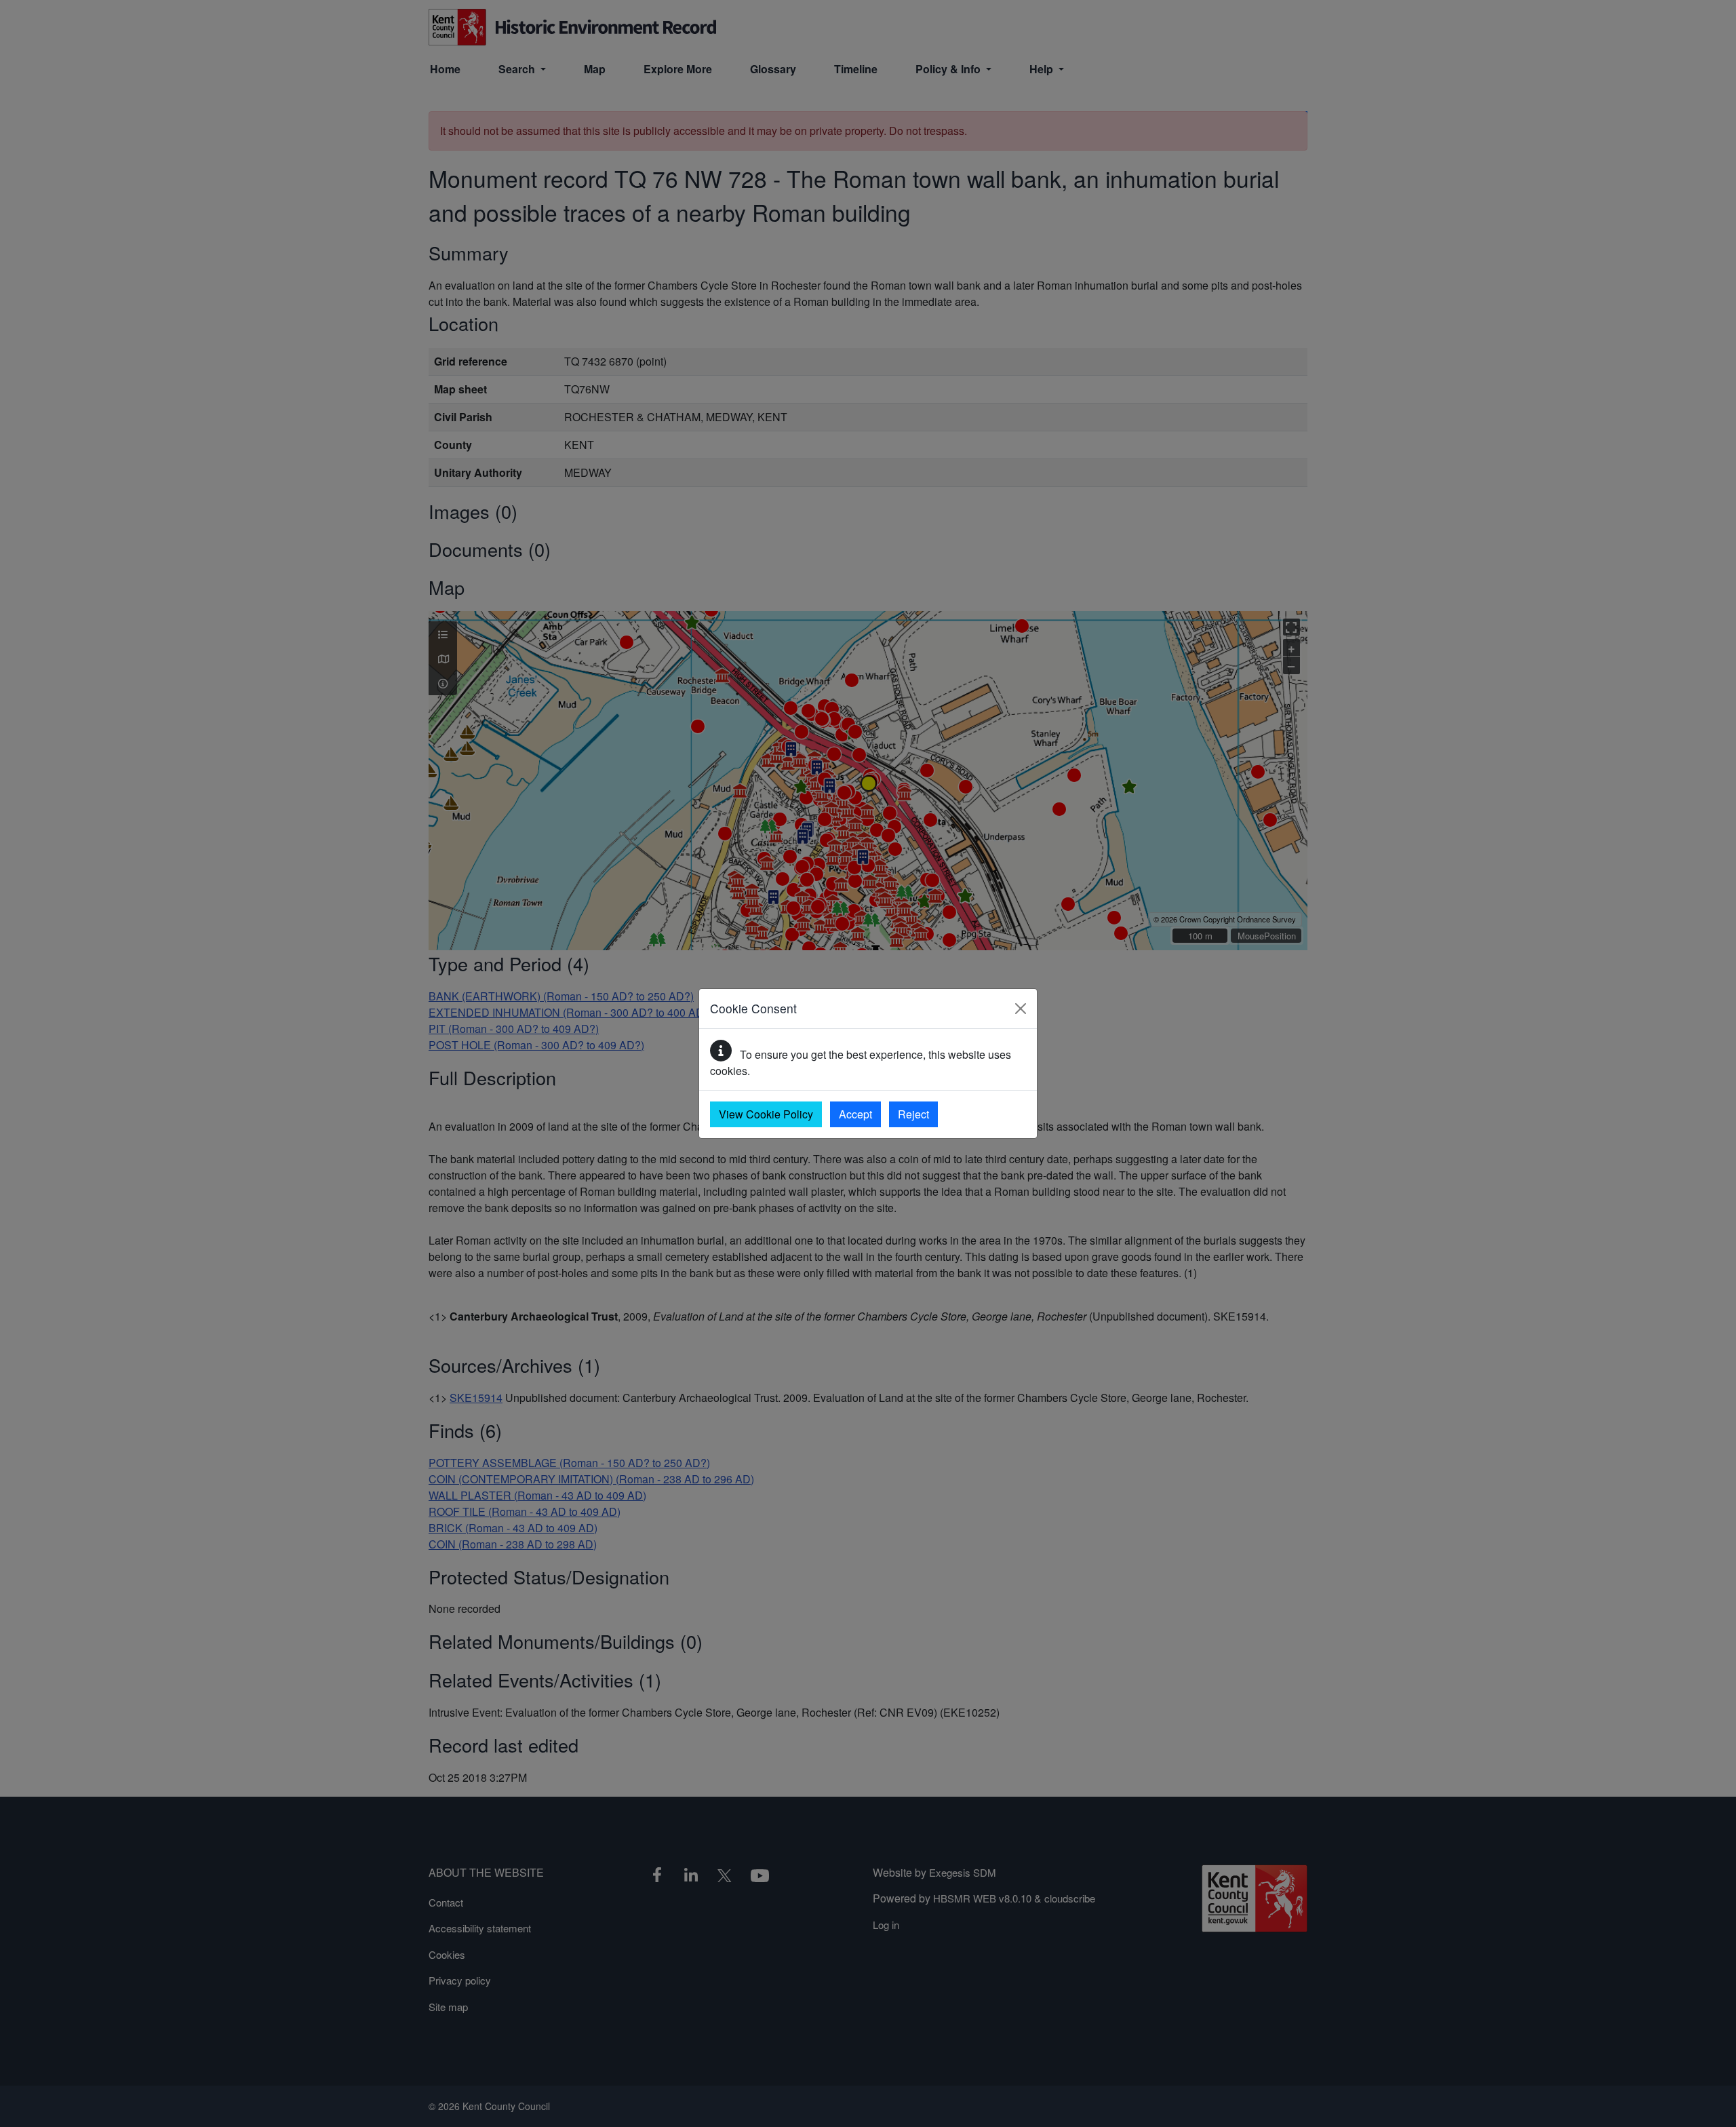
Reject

•••••

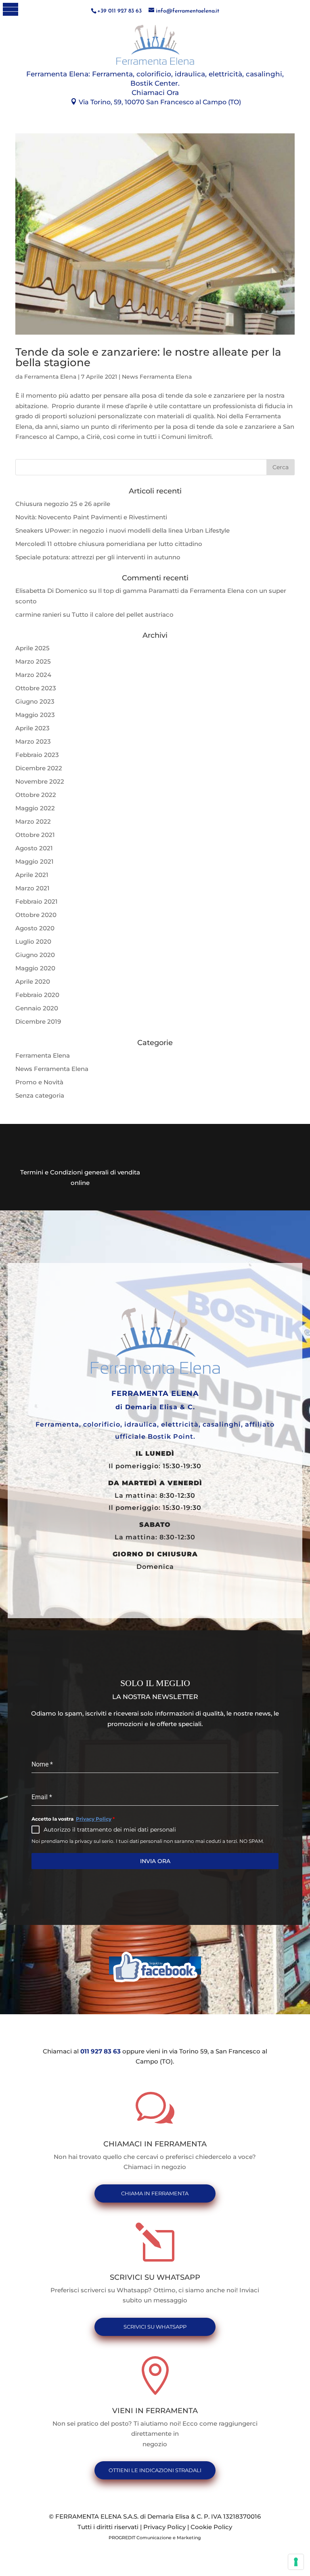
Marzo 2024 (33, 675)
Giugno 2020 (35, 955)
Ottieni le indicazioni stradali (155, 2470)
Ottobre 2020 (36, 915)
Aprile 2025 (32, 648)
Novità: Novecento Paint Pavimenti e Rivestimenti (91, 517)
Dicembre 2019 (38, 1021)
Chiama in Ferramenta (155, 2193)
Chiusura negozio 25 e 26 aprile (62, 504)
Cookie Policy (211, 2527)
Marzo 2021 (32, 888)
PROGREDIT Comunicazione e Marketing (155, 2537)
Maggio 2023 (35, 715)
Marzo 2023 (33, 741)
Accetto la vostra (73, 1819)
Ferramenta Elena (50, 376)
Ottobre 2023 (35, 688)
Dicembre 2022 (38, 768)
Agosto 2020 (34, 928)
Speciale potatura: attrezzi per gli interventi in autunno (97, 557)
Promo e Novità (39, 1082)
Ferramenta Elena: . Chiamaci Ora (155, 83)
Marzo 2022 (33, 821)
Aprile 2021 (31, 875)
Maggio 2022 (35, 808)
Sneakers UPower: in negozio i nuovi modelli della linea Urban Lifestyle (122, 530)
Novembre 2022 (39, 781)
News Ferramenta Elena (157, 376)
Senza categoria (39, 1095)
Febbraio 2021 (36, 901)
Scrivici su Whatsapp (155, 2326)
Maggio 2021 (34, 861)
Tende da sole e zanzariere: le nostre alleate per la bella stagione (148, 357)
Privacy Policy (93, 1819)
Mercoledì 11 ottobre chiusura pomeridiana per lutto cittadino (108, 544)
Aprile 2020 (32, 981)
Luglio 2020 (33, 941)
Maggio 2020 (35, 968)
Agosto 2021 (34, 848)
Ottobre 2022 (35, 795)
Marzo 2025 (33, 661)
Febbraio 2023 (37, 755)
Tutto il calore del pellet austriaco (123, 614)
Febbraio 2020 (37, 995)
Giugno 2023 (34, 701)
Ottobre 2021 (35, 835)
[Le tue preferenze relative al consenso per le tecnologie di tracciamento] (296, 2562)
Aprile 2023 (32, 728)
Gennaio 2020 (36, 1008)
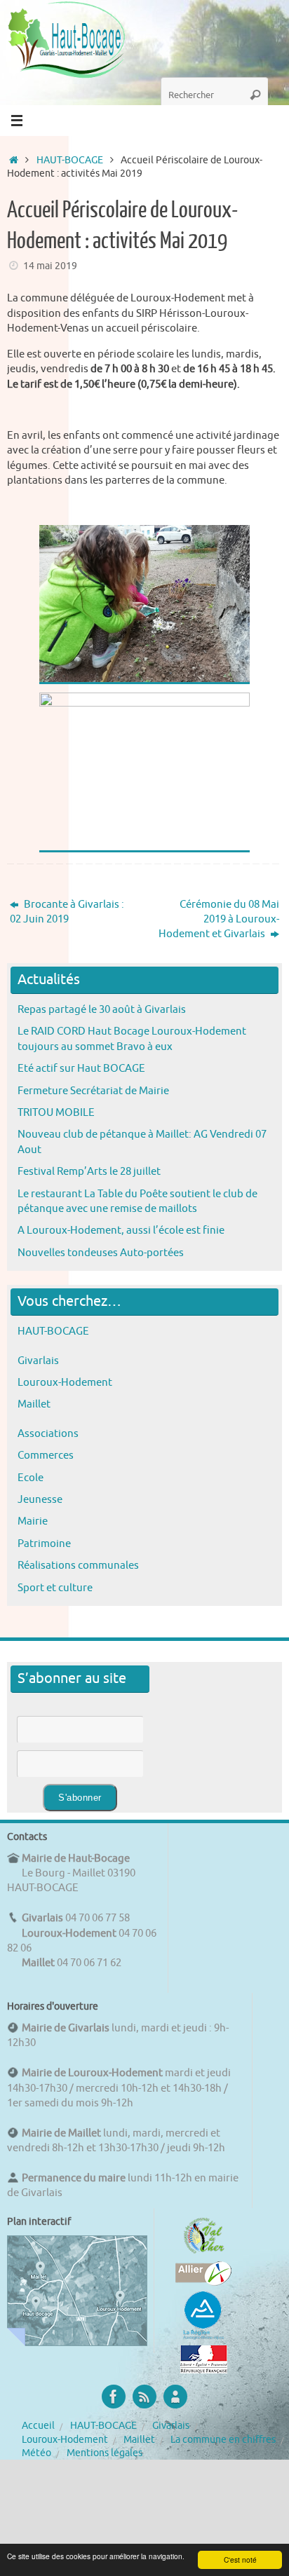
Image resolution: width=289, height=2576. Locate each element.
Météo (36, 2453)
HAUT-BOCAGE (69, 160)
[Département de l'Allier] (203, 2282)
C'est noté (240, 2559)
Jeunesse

•••••

◆ **Work item**
Take the line above containing "Promo e Novità (39, 1082)", the line containing "Maggio 2021 (34, 861)", and all lines in between, and copy them exactly without anything else.

◆ **Response to this task**
Promo e Novità (39, 1082)
Ferramenta Elena: . Chiamaci Ora (155, 83)
Marzo 2022 (33, 821)
Aprile 2021 (31, 875)
Maggio 2022 (35, 808)
Sneakers UPower: in negozio i nuovi modelli della linea Urban Lifestyle (122, 530)
Novembre 2022 (39, 781)
News Ferramenta Elena (157, 376)
Senza categoria (39, 1095)
Febbraio 2021 (36, 901)
Scrivici su Whatsapp (155, 2326)
Maggio 2021 (34, 861)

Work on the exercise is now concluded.